やがて二人は手を離し、ミリアは裏道へと歩き出す。その背中が闇に消えていくまで、楓は立ち尽くしていた。
「ーーありがとう、ミリア。」
小さな呟きが石壁に吸い込まれる。
楓は前を向き直り、外の光が差し込む出口を見据えた。
人間の国へ――新たな旅路を歩み出すために。
楓は深呼吸し、紫色に輝く瞳を空に向ける。装備は軽装だが、手にはケルベロス戦で得た装備がしっかりと馴染んでいる。
「まずは人間の国まで無事にたどり着かないとな……」
森を抜ける道中、楓はこれまでの旅を振り返る。洞窟の毒の制御、モンスターとの戦い、村での救援、ミリアとの協力……全てが自分を強くしたと実感する。
「よし……行くか、人間の国へ」
独り言をつぶやき、楓は森の小道を進む。道中で気をつけるのは、野生のモンスターや盗賊の存在。しかし、楓は今や自分の毒と力で多くの危険を難なくかわすことができる。以前なら苦戦した相手も、今では圧倒的に安全圏で倒せる。

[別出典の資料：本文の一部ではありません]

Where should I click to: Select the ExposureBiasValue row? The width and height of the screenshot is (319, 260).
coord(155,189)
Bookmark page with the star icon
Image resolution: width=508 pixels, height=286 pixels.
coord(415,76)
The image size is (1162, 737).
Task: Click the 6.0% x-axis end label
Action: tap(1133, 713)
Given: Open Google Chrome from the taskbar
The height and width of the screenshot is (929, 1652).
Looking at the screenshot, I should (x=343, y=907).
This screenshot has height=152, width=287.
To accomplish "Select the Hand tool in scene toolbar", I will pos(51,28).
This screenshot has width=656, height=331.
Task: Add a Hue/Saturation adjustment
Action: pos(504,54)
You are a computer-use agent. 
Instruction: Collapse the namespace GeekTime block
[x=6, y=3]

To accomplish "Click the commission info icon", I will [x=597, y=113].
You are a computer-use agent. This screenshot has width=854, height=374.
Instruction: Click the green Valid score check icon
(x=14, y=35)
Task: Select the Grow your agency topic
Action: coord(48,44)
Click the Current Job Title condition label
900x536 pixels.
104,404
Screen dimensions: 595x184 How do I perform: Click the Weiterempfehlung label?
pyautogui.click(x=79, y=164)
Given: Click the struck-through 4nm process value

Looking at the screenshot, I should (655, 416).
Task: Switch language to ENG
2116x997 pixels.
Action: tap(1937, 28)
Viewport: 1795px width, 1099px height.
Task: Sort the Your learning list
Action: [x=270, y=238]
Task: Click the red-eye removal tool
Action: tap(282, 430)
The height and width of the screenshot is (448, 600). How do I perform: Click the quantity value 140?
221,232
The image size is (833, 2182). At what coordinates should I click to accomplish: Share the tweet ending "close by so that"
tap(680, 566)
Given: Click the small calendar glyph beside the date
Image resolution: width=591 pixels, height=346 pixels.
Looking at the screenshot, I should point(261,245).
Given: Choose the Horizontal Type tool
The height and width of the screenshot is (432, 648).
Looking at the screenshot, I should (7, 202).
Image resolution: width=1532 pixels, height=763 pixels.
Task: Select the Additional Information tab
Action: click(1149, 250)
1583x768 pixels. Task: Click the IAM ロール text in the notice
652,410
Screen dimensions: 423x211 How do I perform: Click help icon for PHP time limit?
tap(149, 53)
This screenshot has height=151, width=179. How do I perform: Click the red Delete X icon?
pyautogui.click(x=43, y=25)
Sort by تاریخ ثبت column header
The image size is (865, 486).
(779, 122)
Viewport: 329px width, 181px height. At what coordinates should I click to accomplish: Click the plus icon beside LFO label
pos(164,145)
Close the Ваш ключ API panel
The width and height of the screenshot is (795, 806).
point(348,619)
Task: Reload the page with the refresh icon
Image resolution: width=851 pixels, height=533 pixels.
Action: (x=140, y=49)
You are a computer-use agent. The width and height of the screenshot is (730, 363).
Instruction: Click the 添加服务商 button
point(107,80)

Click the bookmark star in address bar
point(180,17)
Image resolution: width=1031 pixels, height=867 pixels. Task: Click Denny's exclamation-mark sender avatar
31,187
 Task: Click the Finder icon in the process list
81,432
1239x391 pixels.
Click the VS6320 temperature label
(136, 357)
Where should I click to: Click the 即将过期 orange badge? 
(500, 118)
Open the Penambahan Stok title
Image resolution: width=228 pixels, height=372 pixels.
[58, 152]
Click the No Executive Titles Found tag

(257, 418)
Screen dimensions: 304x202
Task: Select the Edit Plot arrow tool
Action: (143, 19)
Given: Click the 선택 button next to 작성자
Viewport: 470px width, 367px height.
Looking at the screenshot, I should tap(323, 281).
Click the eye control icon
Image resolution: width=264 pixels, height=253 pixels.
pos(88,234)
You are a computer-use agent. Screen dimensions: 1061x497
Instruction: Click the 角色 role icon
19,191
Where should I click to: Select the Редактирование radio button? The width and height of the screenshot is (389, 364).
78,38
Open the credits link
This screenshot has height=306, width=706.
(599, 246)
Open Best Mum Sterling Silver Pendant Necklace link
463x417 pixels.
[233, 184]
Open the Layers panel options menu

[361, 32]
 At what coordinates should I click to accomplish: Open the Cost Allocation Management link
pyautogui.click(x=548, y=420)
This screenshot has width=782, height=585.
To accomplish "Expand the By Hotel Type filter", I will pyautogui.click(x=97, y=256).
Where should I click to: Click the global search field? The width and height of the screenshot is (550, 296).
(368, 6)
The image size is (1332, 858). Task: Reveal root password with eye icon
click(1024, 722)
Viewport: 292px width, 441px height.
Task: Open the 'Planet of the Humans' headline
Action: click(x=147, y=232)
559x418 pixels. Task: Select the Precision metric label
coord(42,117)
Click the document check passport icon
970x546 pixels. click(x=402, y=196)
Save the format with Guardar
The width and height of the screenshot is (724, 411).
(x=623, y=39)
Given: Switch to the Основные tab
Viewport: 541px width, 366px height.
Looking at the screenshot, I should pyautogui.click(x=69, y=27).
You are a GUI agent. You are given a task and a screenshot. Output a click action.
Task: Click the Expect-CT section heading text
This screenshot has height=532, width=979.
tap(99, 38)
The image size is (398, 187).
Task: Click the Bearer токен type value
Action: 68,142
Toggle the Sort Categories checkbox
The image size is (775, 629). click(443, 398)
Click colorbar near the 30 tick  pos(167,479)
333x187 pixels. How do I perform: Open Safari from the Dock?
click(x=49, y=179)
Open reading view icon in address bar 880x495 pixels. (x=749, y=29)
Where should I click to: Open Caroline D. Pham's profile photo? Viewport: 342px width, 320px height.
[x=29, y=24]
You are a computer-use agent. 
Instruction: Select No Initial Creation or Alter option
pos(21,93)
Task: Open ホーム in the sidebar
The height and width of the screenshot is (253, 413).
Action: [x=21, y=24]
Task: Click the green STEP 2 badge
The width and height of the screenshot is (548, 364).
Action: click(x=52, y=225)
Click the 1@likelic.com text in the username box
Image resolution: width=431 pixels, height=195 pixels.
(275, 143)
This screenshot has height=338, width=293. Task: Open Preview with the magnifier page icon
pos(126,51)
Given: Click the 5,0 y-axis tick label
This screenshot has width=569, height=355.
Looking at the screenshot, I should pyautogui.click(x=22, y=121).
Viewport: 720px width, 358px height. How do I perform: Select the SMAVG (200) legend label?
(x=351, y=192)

陽光が差し込む森の中、楓の影が長く伸びる。背後では小さな使い魔が森の隅々まで監視している。
楓は足取りを軽くしながら、人間の国へ向けて旅を続ける。遠くに見える山々を越え、川を渡り、森を抜ける。道中、時折立ち止まり周囲を確認する。遠くの小さな集落や見え隠れする丘の上の塔に目を凝らす。
「あそこが……人間の国の入り口か……」
楓は心の中で自分に言い聞かせる。
(日本に帰るための手がかりはまだない……でも、ここなら何か見つかるかもしれない……)
歩きながら、楓は自分の装備とスキルを改めて確認する。毒操術の威力と制御は、旅の道中で必ず役立つ。必要に応じて戦い、必要に応じて隠す。自分の力を理解し、慎重に使うこと。それがこれからの旅の鍵だ。
森を抜けた先に、楓は小高い丘にたどり着く。そこから人間の国の城壁や街の輪郭が見える。都市の規模は想像以上に大きく、楓は少し息を飲む。
「よし……ここからだ……」
紫色の瞳が光を反射し、楓の決意は固まる。ここから先は未知の世界、人間の国。これまでの洞窟や村での戦いとは比べ物にならない規模の冒険が待っている。
だが、楓は怖くない。自分の力と知識、そして経験がある。どんな困難も乗り越えられると確信していた。